For instance Ryan Nguyen who blogs at WhiteCoatDO says that:
For each of my five interviews, blogging and social media were topics of discussion for at least 5-10 minutes (most interviews lasted around 30 minutes). As a topic I probably knew a little more about than my interviewer, blogging was something I could discuss with relative ease...In the sea of tens of thousands of applicants, blogging provided a unique way for my application to stick out beyond the usual GPA/MCAT/extracurriculars criteria.
I also recently read a great article with 5 reasons that blogging could help you land your next job. I think this easily applies to getting into medical school or residency as well. My personal favorite excerpt from that article:
It keeps you current — and sharp: Blogging will not only keep your knowledge current, but it will also keep your skills sharp as you create cool new content for your readers on a consistent basis. It can also help you stand out as a career expert in your industry.
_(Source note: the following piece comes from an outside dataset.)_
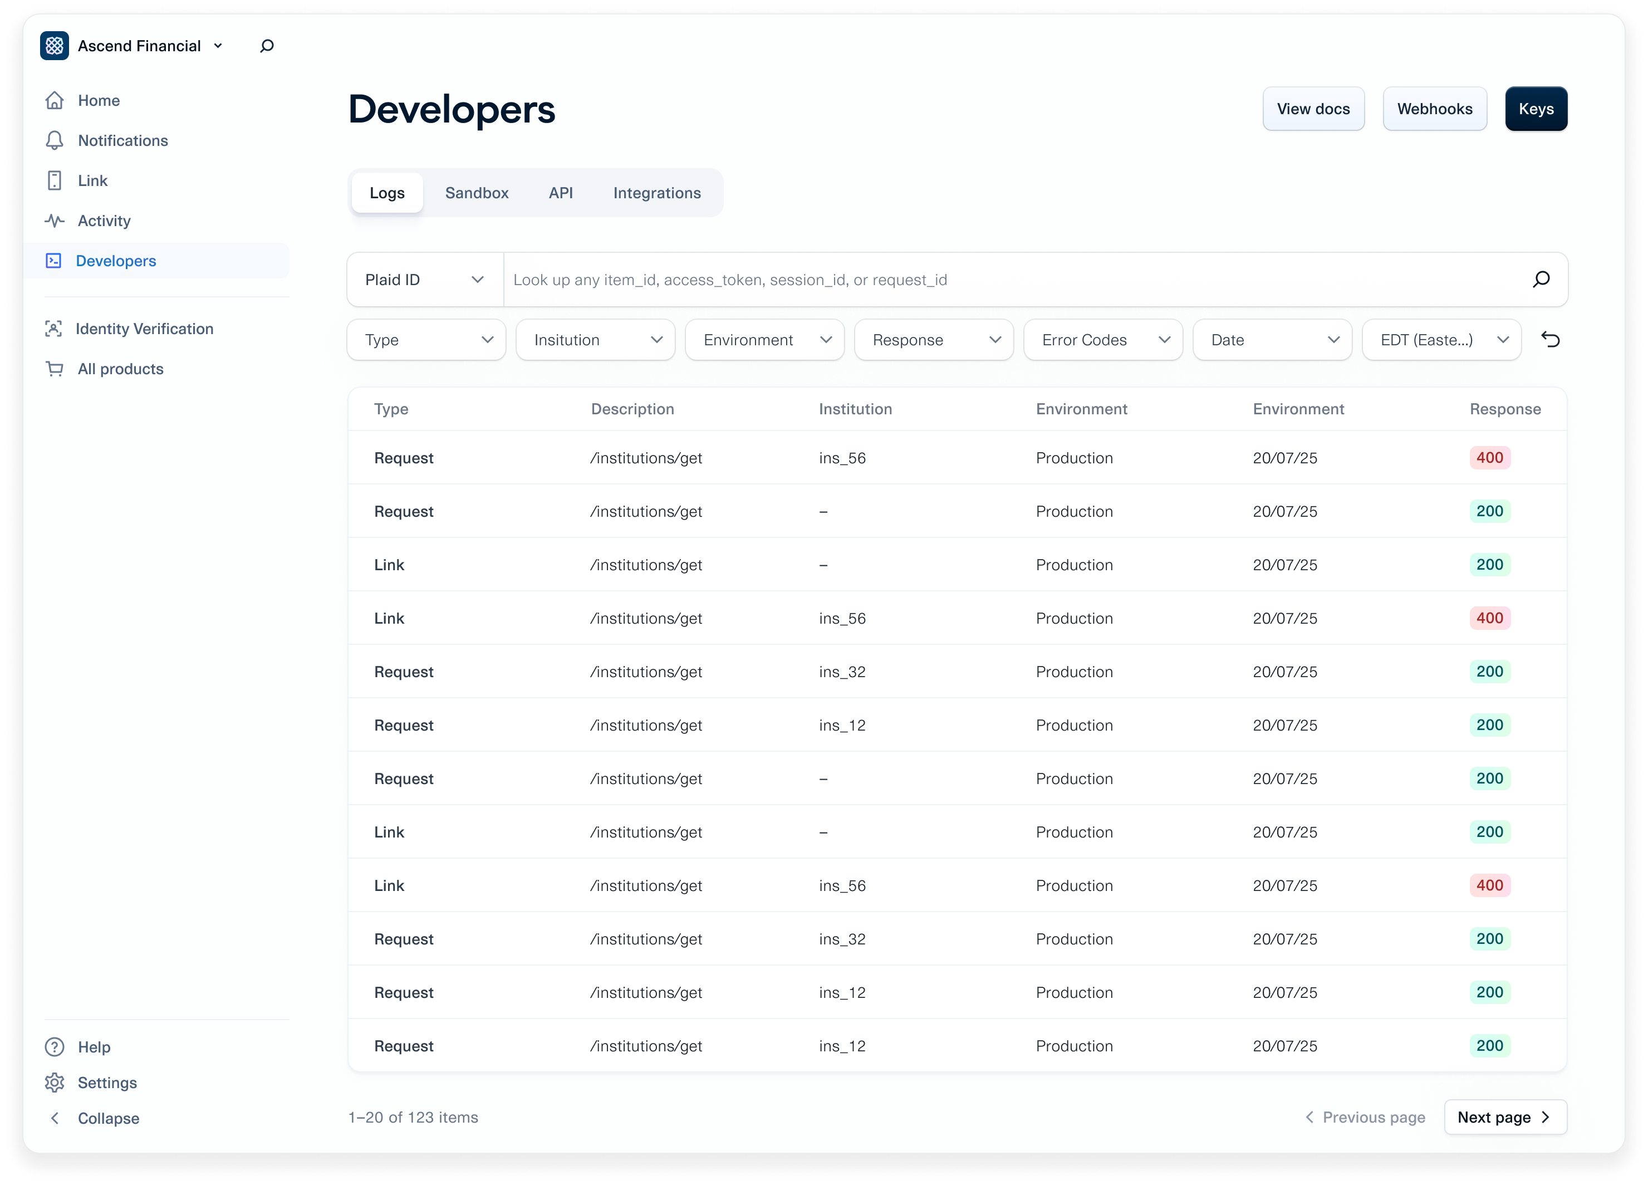Open Settings via the gear icon

[55, 1083]
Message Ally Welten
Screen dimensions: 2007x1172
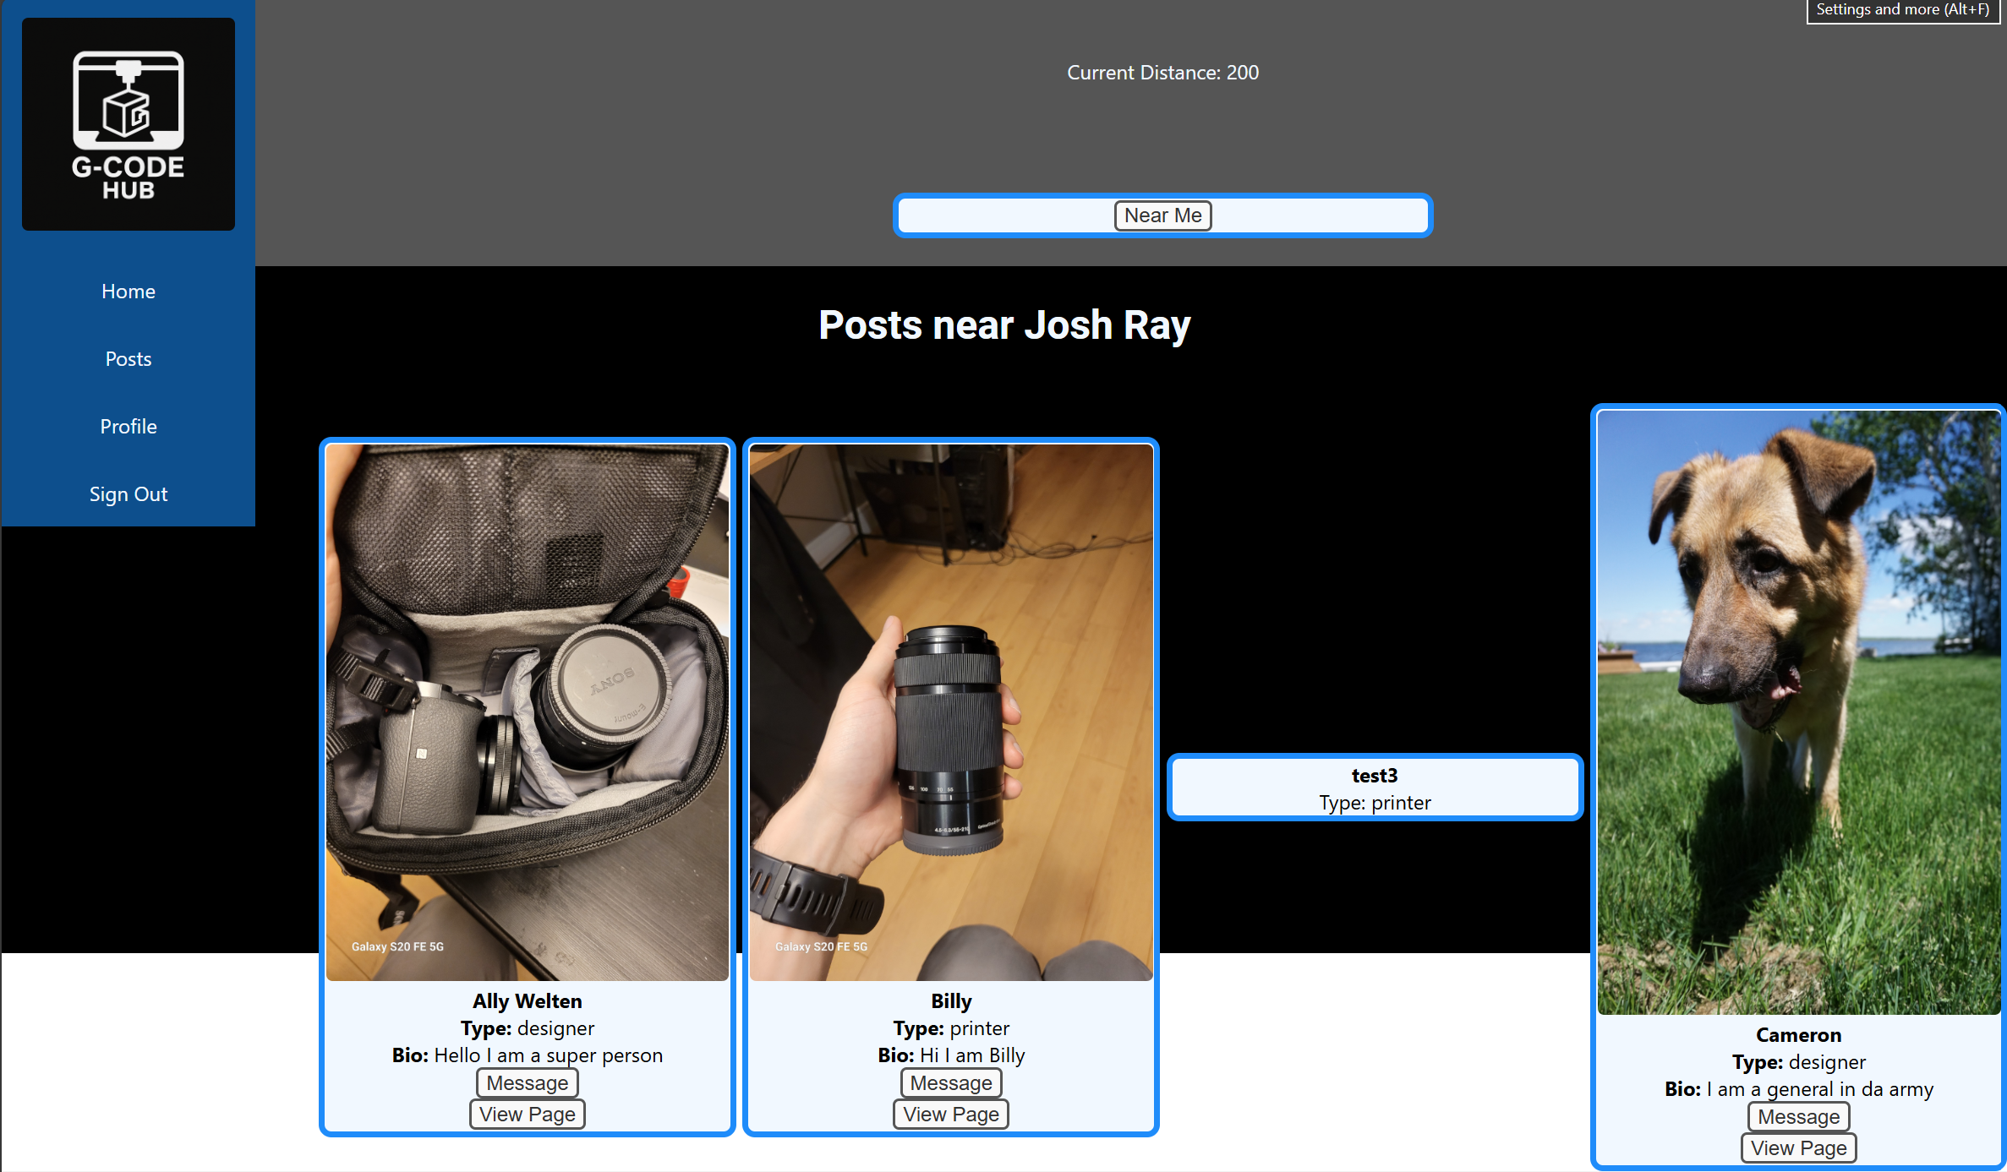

Blogging regularly also helps develop your writing skills. There are few fields that require as much writing and communication as medicine. Here is an amazing article by Dr. Michael Kirsch entitled "Why More Physicians Should Write." Writing is such a valuable skill to have. I know that my abilities have greatly improved over the last couple of years, immensely. Perhaps I will be the next Atul Gawande or write my own book one day. For that reason alone, creating The Hero Complex has been worth it.
Writing a blog also keeps me accountable. This blog constantly reminds me how much there is to learn or how much work goes into achieving a great MCAT or Step 1 score. Being able to help out students with the MCAT is a thrill, and I want to be able to do the same after I take my boards.
The most attractive reason why blogging as a pre-med or medical student is worthwhile is probably the possibility of making some money. However, this is also the most difficult goal to achieve. My blog is currently mildly successful, but if I look at the time I put into writing/research/maintaining the site I make well below minimum wage. However, it is possible to make a bit of spending money for yourself and that is really exciting.